Some of that is seasonal, he says — “November, December, January and February are not my favorite months” — while the rest can be attributed to the sales skid and limited parts and service growth opportunities. Dealers were able to sustain profits early in the year delivering the orders they booked last year. Now that they’re solely delivering 2025 builds, that buffer is gone.

“Truck deliveries will trough out in Q4,” Rush predicts.

As for 2026, he says he’s trying to remain upbeat.

The tariffs on new medium- and heavy-duty trucks and components will add to the sticker price for model year 2026 equipment but at least now the OEMs can predict those rates and distribute that information through their sales channels.

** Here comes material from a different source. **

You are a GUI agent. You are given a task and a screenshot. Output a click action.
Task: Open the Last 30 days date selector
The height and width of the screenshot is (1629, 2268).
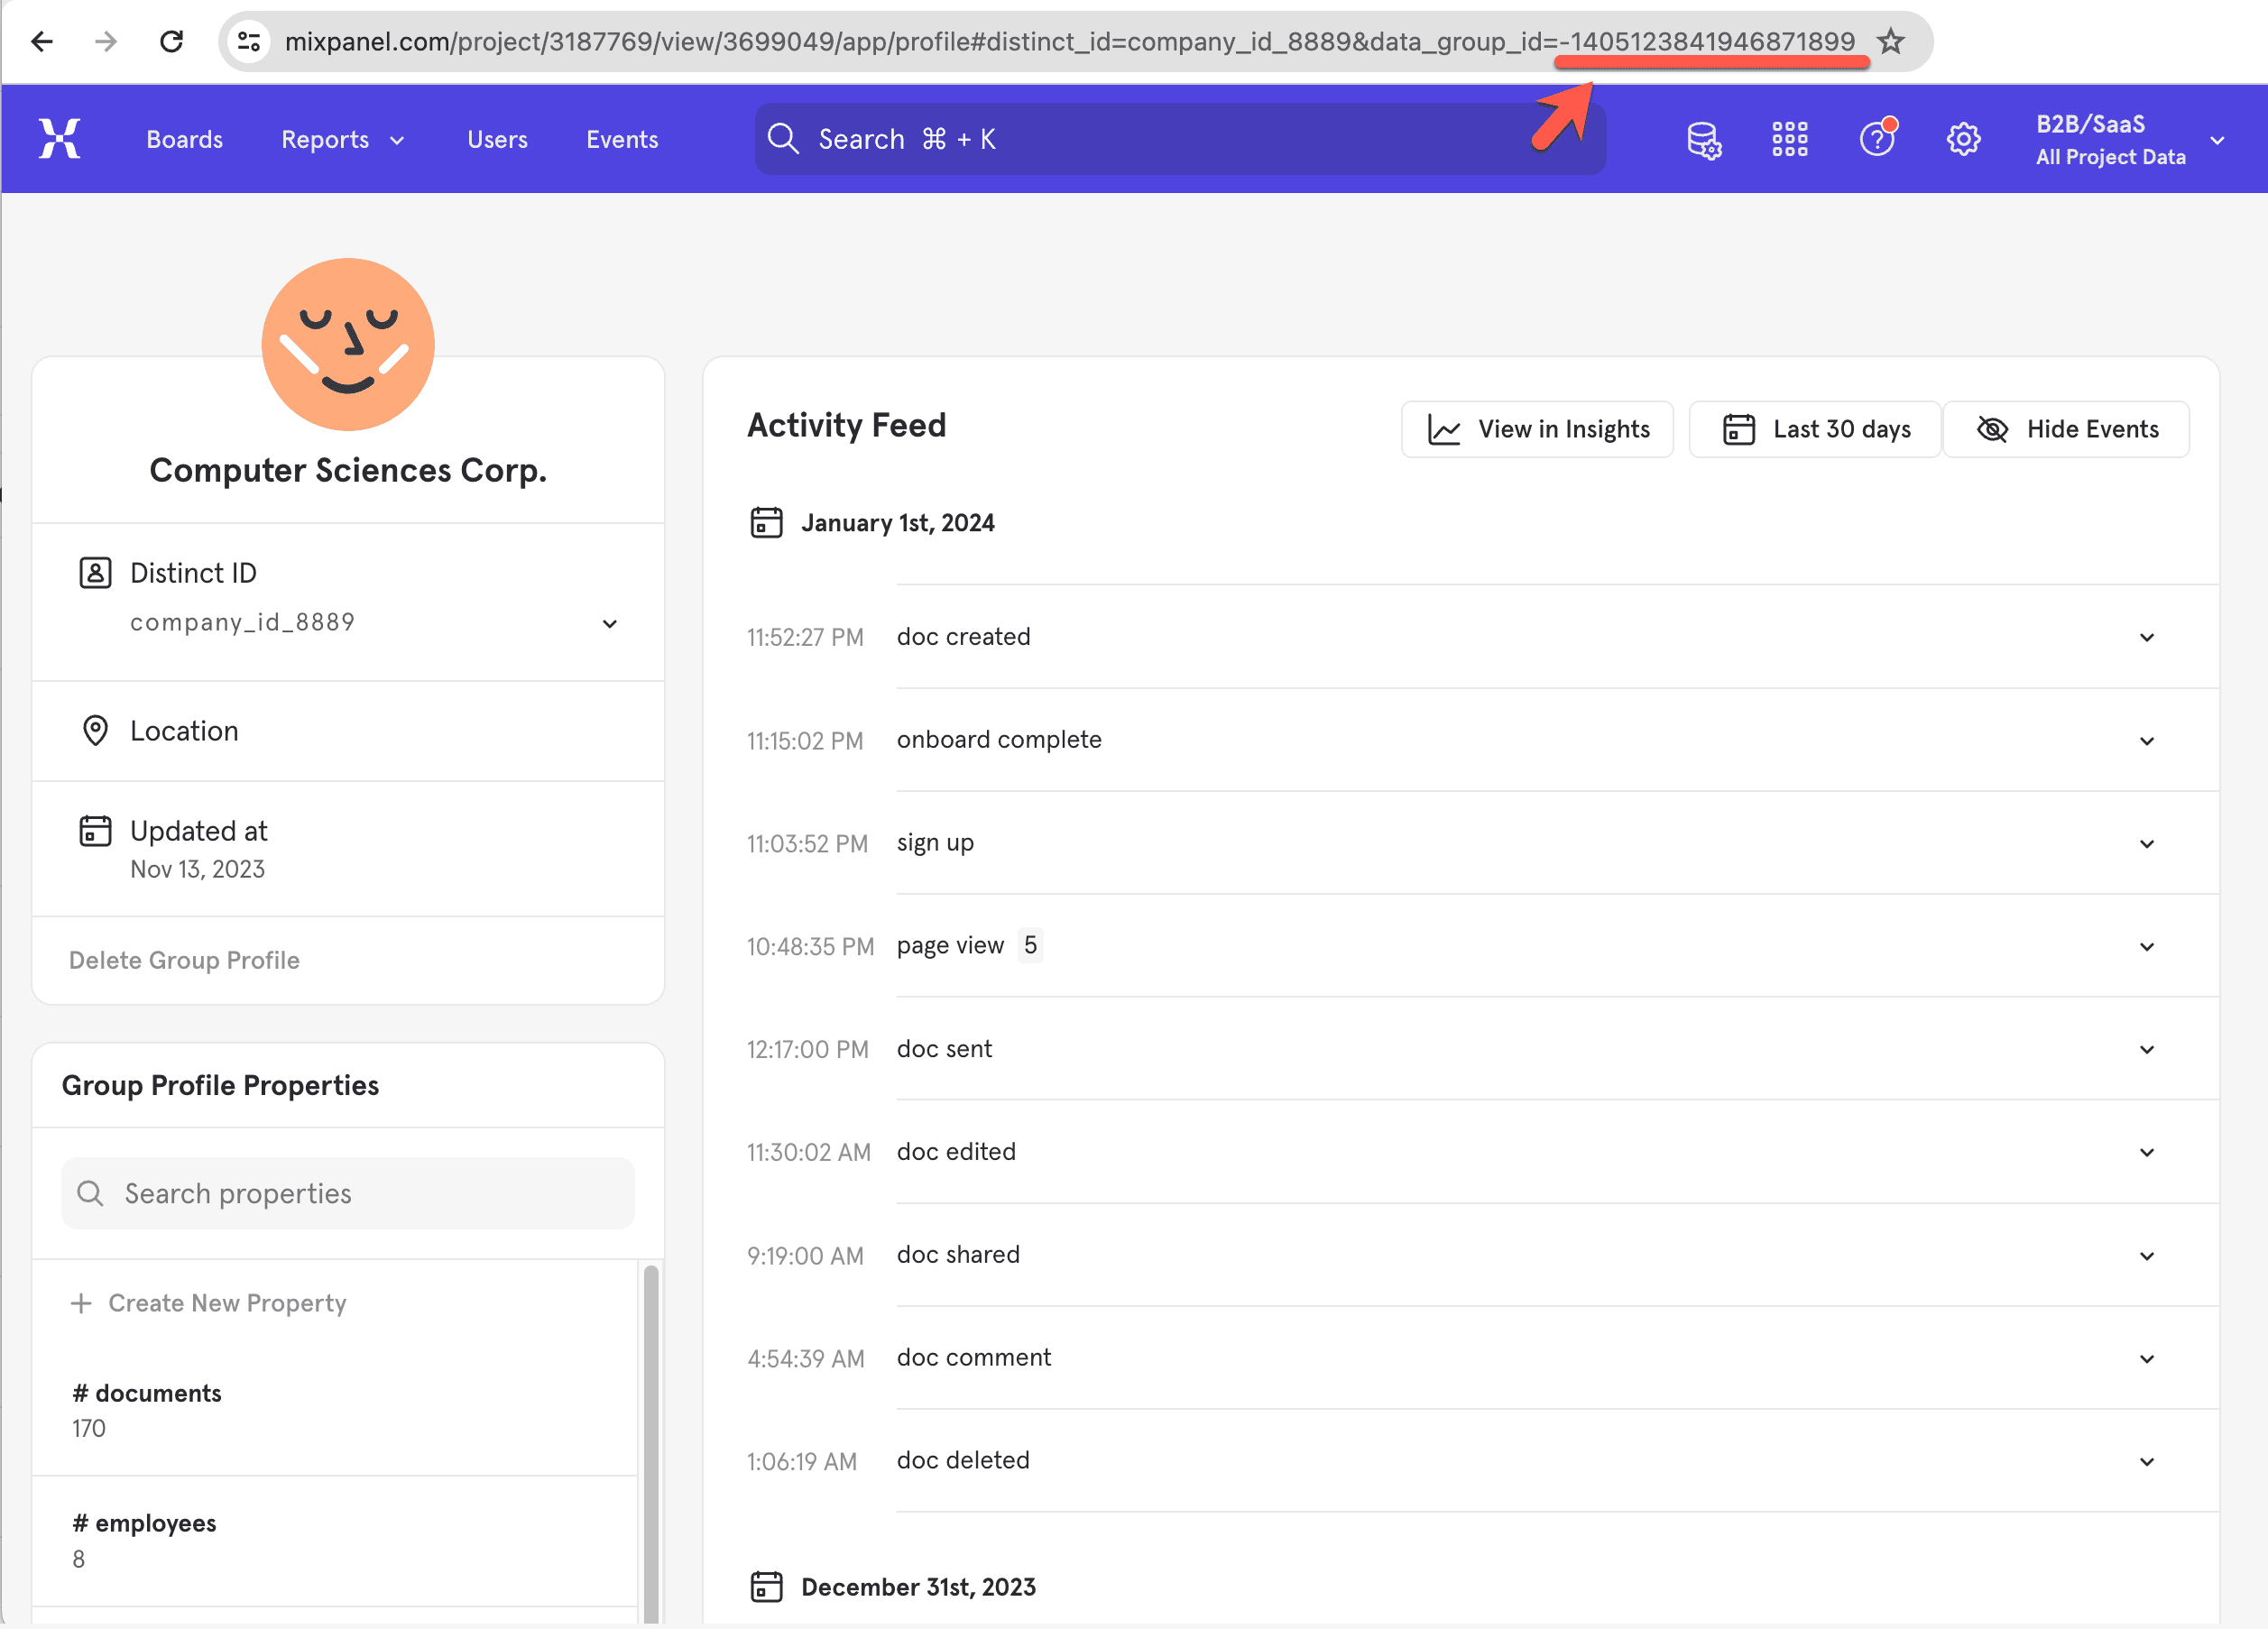click(x=1815, y=429)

Additionally, Rush says the decision to keep but amend the EPA 2027 NOx rule gives his company, his fellow dealers and their OEM partners clarity around another long proposed but unfinalized price hike.

Independently, Rush says none of that increases demand, but it does at least give customers some stability to make capital investment decisions.

“It’s hard to run a business when things are changing month to month, week to week,” he says.

[RELATED: Rush technicians on preparing for and maximizing the Rodeo experience]

And the capacity problem will eventually be solved too. Rush is hopeful the fleet population level sets by Q2 so the second half of the year begins a cycle turnaround. Rush says a small pre-buy could occur then, with potential to expand if broader economic conditions allow.

He doesn’t anticipate last week’s Federal Reserve rate cut to make much difference, especially with inflation still above the Fed’s preferred 2% level and unemployment creeping upward.

But however it happens, Rush echoes the chorus of the trucking industry eager to see any signs of a market turnaround.

“It’s got to get better,” he says. “It can’t be like this forever.”